There was nothing I could say or do to convince him that Danyael wasn’t a class-five threat.” A muscle twitched in his cheek. “They weren’t prepared to deal with an alpha empath, and I couldn’t get Danyael out.”
Zara arched a brow. “You screwed up, you’re sorry, and that’s it? Do you know what they did to him in there?”
“I know the reports glossed over the worst parts of it. Danyael is not well—in fact, he’s far from it—but you can help him now, Miriya. Tell me where he is.” Alex sat on the bed and reached out, placing his hands over hers. “I swear, I want only to help Danyael. He’s been through enough, and he needs to be protected until he’s strong enough to protect himself again.”

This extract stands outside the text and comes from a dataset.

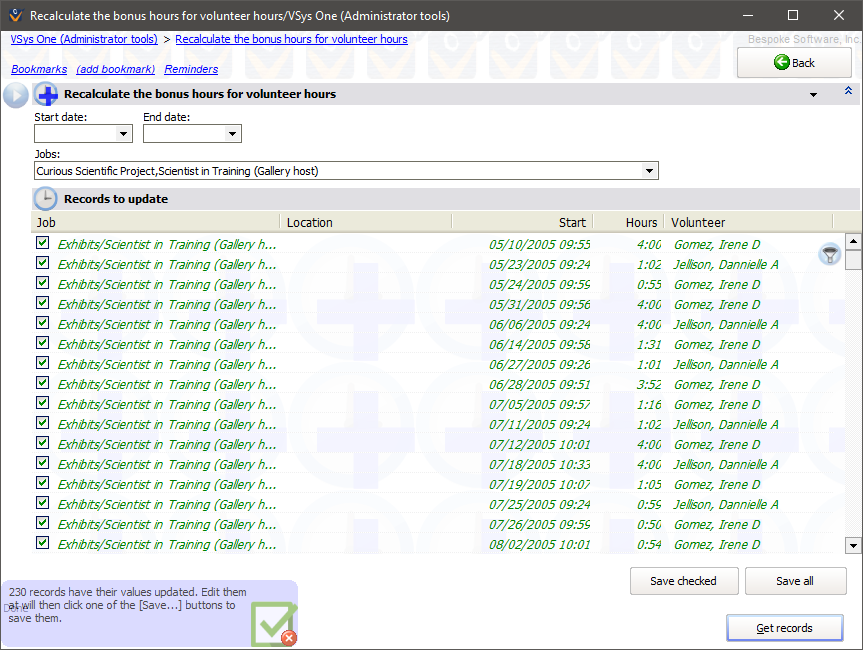Collapse panel with double chevron icon

point(848,91)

Miriya shook her head sharply, her blond hair swaying. “You will stay away from him. He’s okay now, or at least as okay as he’s ever going to be. No one’s hurting him anymore.”
Alex sighed. “Miriya…”
Zara’s eyes narrowed. “You’re afraid, aren’t you?” she asked.
Miriya looked up. “Afraid of what?”
“What Erin Bryne said.”
Miriya blanched. Her fingers clenched into the bed sheets.
Zara’s lips twisted into a humorless smirk. “I’ve been accused of being a selfish bitch, but it appears I’m not the only one. You don’t want us to find Danyael, but not for any reason associated with Danyael’s well-being. You don’t want us to find Danyael because you’re afraid. You’re petrified that Erin might be right.” Zara turned to look directly at Alex Saunders. “Has Erin ever been wrong?”
Alex shook his head. “Erin is an alpha precognitive. She’s never been known to be wrong, but occasionally, her tendency to be cryptic has led to misinterpretation. Am I missing something here?”
Galahad spoke up, his voice quiet. “Erin’s last words to Miriya after Danyael was arrested by the Mutant Assault Group was ‘Danyael will never see you alive again.’”
Alex’s shoulders moved in a silent sigh. “That can be interpreted in different ways.”
“But the most obvious interpretation is scaring you to death, isn’t it, Miriya?” Zara closed in on Miriya, intruding on the telepath’s personal space with the certainty of a predator stalking wounded prey. “You’re afraid that if you find him, or if you help us find him, you’ll die.”